For Boston Behind the Scenes (my personal podcast), I use a $90 iRiver iFP-799 and a $15 Giant Squid Audio Lab Mini Gold-Plated Omni Mic shown in the picture. I record my intro and outro with a USB microphone and edit my show with the GarageBand software that came free with my computer.

For the award-winning Current Science & Technology Podcast (my professional show), I use two microphones scrounged out of the Museum of Science’s closets and plugged into an inexpensive mixer/interface from Alesis. When I go into the field, I use another iRiver that I bought on eBay for $45.

Why don’t I have a fancy digital recorder like the M-Audio Microtrack 24/96 or the Marantz PMD671? Because what I have is the best setup for what I do. I’ve tried the Microtrack — I was very unhappy with the interface, the loooong startup time, and the non-replaceable battery. The Marantz (and the far less expensive Zoom H4) has XLR inputs with phantom power, but lacks a 1/8″ mic jack for use with my trusty “hat mics.” In any case, these recorders are beyond what the average podcaster needs.

So, what does the average podcaster need? A simple, reliable, and decent-sounding setup that doesn’t break the bank. My iRiver and one-inch mic provide exactly that. Because the two together weigh only a few ounces, I can carry them everywhere and always be ready to record. And because the recorder will run all day on one AA battery, I never have to wonder if I’ll have the power I need for a session — a 40-hour backup system is available at the convenience store across the street for $2.49. Oh, and contrary to the argument I’ve heard that “You’ll be seen as a fool showing up to an interview with a tiny iRiver,” everyone I’ve ever interviewed has seen it as more advanced and impressive because of its size.

Inexpensive gear may not have all the bells and whistles of its more pricey cousins, but it can produce high-quality work.
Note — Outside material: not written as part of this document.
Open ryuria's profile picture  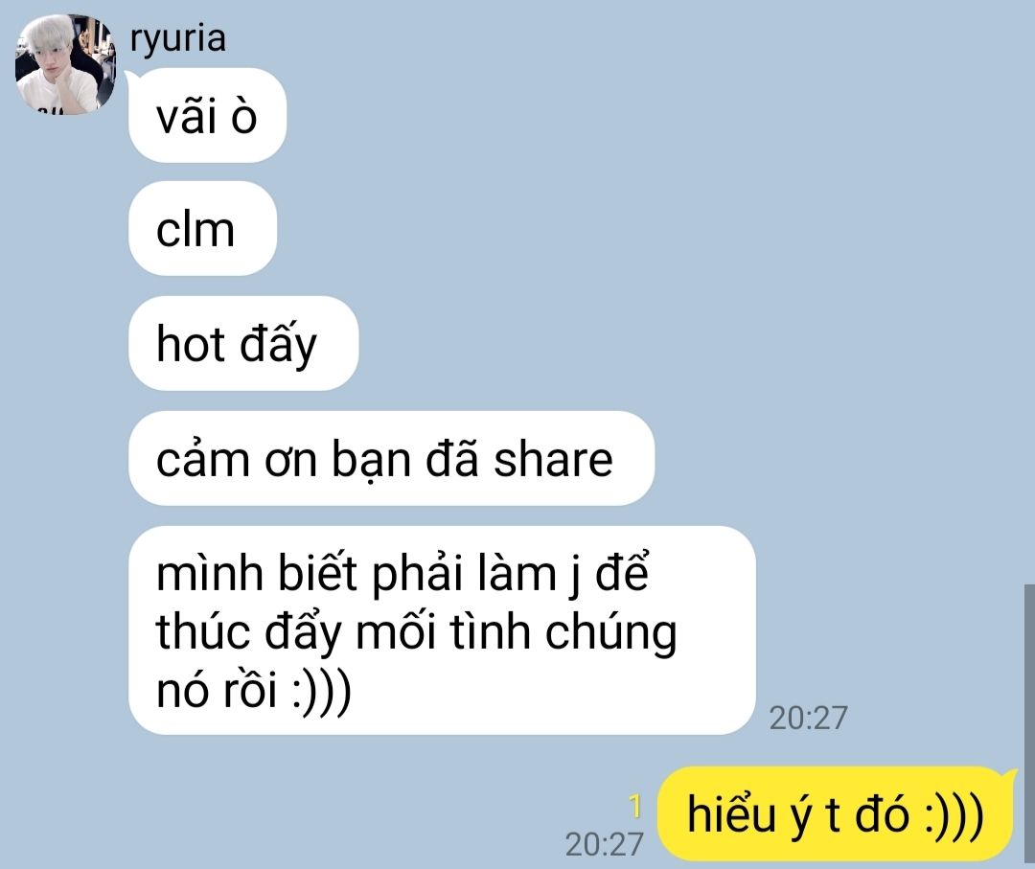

I don’t need XLR inputs for most of my recordings, and level meters are secondary to monitoring with headphones. These things would be conveniences, but I would lose the instant startup time, one-button recording, and long battery life I’m used to — all while spending $300-$1000. Anyway, the sound quality of an interview depends far more on proper microphone placement and background noise than on fancy compressors or 96 kHz sampling — especially when the output is a 64 kbps MP3!

One last important point: low price can have another advantage — peace of mind. I recently advised an explorer interested in recording audio at the North Pole (on a $500 budget) to pick up a few iRivers from eBay rather than buying an expensive recorder. This was due to the harsh conditions he’d be using them in. If he dropped a Microtrack in a snowdrift or froze its non-replaceable battery, he wouldn’t have any way to make recordings. In some cases, four or five $75 devices are a much better idea than one $400 one.

I believe that when starting out, you should get equipment that is good enough to do the job, but not so expensive or complex that it gets in the way. If you start to feel limited by the equipment — and are sure you can’t leapfrog those feelings with improved technique — maybe then it is time to get some new gear. When you do, you can still use the old gear as a backup.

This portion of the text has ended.